Yarrow (BC), Doris Neeley Haralson, c1981.
Distributed by the author, Box 31, Yarrow, BC, V0X2A0.
229pp, paper, $9.95.
ISBN 0-9690803-0-1.

Grades 12 and up.
Reviewed by Mary Fallis.

Volume 11 Number 2.
1983 March.

Away from big cities, one can still run in to people who know the stories of those who settled the land by back-breaking work and frequently in isolation. And these stories are now getting written down.

Northland Echoes is the account of a woman's life passed by word of mouth to a younger woman, Doris Neeley Haralson, who was to write the story down after the older woman was gone. It is a straightforward uncomplicated account distinguished by the challenging, frequently critical, experiences in the wilderness and the strength of character of the people who lived through them.

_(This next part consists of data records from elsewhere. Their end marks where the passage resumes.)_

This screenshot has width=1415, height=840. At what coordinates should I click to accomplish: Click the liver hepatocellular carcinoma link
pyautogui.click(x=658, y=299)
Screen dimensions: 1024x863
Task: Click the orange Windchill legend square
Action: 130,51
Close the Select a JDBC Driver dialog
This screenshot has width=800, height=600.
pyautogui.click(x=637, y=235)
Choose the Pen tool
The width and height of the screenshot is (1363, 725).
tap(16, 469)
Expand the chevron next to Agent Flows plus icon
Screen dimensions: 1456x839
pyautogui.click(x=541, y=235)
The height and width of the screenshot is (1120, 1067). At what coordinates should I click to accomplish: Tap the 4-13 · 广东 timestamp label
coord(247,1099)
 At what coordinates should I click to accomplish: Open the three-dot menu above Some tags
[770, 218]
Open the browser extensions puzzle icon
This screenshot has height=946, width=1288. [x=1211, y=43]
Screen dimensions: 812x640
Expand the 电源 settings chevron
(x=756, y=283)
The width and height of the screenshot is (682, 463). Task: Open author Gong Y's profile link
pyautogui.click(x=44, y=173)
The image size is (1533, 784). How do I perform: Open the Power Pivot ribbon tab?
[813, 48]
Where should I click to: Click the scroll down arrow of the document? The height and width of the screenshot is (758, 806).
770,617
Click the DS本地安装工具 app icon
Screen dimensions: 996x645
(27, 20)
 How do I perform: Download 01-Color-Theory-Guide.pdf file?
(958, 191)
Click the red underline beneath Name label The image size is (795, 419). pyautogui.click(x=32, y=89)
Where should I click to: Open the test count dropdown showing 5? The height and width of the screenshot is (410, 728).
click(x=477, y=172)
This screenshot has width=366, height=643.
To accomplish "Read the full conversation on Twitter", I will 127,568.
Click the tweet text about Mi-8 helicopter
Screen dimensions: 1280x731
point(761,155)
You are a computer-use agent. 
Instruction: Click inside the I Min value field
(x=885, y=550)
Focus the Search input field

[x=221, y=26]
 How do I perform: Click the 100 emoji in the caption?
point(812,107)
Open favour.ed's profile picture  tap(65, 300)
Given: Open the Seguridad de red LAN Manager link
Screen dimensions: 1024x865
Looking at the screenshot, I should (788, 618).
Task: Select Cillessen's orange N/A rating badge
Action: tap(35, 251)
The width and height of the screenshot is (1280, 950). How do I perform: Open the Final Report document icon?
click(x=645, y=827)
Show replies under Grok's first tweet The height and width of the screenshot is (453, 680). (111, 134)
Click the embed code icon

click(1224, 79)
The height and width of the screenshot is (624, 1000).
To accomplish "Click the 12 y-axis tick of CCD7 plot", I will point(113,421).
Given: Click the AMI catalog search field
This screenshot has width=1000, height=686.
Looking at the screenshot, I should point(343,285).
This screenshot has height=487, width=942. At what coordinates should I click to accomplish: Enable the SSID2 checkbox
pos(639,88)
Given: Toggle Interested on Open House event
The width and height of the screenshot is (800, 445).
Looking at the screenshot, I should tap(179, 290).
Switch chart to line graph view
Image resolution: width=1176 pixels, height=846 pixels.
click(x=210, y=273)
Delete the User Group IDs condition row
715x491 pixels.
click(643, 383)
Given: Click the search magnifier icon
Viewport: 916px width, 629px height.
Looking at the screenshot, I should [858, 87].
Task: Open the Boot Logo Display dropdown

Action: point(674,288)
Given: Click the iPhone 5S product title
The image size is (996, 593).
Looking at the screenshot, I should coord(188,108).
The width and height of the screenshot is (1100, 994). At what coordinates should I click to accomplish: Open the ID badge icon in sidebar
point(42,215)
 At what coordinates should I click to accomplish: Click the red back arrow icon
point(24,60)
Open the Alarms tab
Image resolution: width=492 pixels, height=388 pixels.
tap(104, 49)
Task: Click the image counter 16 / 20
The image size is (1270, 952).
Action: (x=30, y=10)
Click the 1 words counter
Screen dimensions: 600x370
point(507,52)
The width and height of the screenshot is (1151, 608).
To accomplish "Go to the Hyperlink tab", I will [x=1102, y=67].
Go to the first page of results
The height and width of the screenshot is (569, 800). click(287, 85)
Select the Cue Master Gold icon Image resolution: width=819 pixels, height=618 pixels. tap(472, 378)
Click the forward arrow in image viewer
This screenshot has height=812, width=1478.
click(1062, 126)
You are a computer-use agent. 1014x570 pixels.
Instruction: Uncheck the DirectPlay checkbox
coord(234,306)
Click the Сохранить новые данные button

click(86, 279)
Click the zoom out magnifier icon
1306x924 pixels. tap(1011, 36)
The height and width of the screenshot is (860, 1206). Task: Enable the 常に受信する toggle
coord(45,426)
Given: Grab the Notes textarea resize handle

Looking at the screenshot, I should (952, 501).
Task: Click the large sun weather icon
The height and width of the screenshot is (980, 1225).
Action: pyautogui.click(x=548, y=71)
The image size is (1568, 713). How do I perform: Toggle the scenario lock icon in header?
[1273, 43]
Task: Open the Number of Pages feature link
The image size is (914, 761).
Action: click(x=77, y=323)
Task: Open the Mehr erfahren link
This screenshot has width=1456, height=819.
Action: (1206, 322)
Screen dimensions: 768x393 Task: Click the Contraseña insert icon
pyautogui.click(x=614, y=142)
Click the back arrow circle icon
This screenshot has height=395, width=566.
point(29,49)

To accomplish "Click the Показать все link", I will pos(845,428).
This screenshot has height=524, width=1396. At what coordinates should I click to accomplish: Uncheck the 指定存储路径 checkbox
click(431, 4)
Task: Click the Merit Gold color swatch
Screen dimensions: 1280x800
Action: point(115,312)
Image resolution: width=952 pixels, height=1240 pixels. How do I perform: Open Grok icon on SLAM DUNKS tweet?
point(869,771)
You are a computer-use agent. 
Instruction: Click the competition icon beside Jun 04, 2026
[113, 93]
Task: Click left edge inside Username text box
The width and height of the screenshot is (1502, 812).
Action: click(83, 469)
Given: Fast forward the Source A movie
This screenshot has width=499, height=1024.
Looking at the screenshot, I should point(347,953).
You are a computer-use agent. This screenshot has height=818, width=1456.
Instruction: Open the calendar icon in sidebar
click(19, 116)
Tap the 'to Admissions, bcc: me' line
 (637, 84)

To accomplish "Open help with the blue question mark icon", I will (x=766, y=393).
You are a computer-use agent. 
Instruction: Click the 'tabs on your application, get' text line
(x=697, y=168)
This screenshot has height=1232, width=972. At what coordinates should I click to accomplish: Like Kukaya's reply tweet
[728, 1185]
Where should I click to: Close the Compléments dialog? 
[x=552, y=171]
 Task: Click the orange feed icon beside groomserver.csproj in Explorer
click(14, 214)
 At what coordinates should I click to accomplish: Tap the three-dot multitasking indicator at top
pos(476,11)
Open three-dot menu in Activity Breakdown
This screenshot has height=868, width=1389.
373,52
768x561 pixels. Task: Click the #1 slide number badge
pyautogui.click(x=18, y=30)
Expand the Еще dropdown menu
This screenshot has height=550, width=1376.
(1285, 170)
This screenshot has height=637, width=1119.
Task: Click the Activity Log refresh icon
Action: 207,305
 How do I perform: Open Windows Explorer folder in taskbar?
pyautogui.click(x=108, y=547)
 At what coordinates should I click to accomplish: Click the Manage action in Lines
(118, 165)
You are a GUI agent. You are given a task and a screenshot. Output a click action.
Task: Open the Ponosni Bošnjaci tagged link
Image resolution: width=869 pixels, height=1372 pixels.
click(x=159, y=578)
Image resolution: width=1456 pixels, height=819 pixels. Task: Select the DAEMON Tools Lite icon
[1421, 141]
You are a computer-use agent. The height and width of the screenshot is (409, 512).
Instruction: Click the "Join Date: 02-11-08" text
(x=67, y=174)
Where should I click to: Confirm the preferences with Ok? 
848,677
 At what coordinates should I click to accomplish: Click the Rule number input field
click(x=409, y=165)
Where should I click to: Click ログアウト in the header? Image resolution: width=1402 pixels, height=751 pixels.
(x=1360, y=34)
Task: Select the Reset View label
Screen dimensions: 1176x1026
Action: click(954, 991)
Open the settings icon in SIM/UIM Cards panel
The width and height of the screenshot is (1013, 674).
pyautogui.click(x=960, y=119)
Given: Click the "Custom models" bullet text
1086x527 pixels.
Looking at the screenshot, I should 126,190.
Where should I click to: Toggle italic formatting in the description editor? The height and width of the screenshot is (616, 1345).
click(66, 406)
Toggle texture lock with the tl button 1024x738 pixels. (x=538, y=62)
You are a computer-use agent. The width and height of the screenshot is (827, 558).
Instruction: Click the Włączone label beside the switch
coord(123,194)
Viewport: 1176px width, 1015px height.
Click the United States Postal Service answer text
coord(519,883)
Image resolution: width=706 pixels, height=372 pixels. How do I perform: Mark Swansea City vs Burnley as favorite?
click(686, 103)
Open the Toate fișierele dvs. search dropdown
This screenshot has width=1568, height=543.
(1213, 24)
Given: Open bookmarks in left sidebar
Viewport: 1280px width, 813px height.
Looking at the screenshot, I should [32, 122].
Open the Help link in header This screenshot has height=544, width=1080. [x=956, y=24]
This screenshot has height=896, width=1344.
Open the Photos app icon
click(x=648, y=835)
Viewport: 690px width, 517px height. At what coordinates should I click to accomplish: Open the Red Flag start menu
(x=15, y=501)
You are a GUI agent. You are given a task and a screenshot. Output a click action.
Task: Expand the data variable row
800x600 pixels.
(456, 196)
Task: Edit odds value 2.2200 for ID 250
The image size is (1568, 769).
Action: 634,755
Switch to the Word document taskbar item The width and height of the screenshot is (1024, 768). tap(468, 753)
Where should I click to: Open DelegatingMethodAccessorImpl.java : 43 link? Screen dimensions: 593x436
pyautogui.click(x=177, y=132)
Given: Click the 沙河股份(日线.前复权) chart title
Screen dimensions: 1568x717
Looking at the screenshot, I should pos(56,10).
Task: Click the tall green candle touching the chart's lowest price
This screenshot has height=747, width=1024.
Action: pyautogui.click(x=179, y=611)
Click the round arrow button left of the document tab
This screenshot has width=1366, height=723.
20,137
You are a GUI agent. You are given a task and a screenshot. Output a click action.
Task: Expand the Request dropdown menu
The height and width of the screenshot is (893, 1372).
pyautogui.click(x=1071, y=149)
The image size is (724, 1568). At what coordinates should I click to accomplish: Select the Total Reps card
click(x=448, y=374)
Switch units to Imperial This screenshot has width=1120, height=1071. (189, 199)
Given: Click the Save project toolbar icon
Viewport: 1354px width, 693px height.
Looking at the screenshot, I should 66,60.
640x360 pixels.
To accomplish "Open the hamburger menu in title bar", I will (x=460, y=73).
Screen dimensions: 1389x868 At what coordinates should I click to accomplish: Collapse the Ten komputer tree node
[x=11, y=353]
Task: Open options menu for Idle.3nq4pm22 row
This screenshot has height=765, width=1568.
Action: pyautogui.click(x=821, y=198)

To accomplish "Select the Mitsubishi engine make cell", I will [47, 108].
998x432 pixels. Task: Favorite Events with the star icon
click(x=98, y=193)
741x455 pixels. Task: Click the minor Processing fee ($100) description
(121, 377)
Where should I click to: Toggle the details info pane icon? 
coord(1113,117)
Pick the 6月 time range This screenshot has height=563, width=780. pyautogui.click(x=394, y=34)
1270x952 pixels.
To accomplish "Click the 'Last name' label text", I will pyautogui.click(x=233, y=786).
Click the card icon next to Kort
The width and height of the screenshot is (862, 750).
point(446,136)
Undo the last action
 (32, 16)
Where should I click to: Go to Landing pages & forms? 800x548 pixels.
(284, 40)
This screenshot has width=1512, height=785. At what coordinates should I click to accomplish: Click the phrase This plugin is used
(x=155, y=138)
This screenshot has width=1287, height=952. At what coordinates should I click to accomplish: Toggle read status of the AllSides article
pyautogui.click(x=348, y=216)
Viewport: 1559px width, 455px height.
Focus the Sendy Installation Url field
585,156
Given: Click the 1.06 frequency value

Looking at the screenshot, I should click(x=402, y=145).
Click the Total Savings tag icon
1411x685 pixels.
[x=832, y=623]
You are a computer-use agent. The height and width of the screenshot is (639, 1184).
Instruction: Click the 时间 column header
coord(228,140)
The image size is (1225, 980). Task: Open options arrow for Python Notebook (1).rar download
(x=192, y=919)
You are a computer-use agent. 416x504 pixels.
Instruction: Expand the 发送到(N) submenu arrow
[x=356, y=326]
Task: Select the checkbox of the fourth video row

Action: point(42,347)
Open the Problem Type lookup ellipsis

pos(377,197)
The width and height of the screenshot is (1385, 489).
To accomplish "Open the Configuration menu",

Elizabeth McCoubrey was a twenty-year-old teacher from Wyoming who went to visit a sister who was homesteading with her husband north of Edmonton, the summer of 1912. There she met Tom McCallum, a P.E. Islander who, as a very young boy, had gone west to find a livelihood. En route, he had apprenticed to a blacksmith and learned a trade that he would use the rest of his life as he ran sawmill operations in remote areas.

In their early married life they home-steaded in Thorhild, Alberta, and then at Croydon in the McBride Valley in B.C. Frequently Elizabeth would be left for months in a small cabin while, in the Depression years, Tom went elsewhere to find work.

Eventually he was drawn to the North to run a mill beyond Waterways at the end-of the rail and takeoff point for northern Alberta and the Territories on the Athabaska River. His last mill would be on the Slave River beyond Fort Smith. Elizabeth was there running a cookhouse for the crews of loggers, sometimes serving thirty meals, three times a day, sometimes being left on her own to guard the property.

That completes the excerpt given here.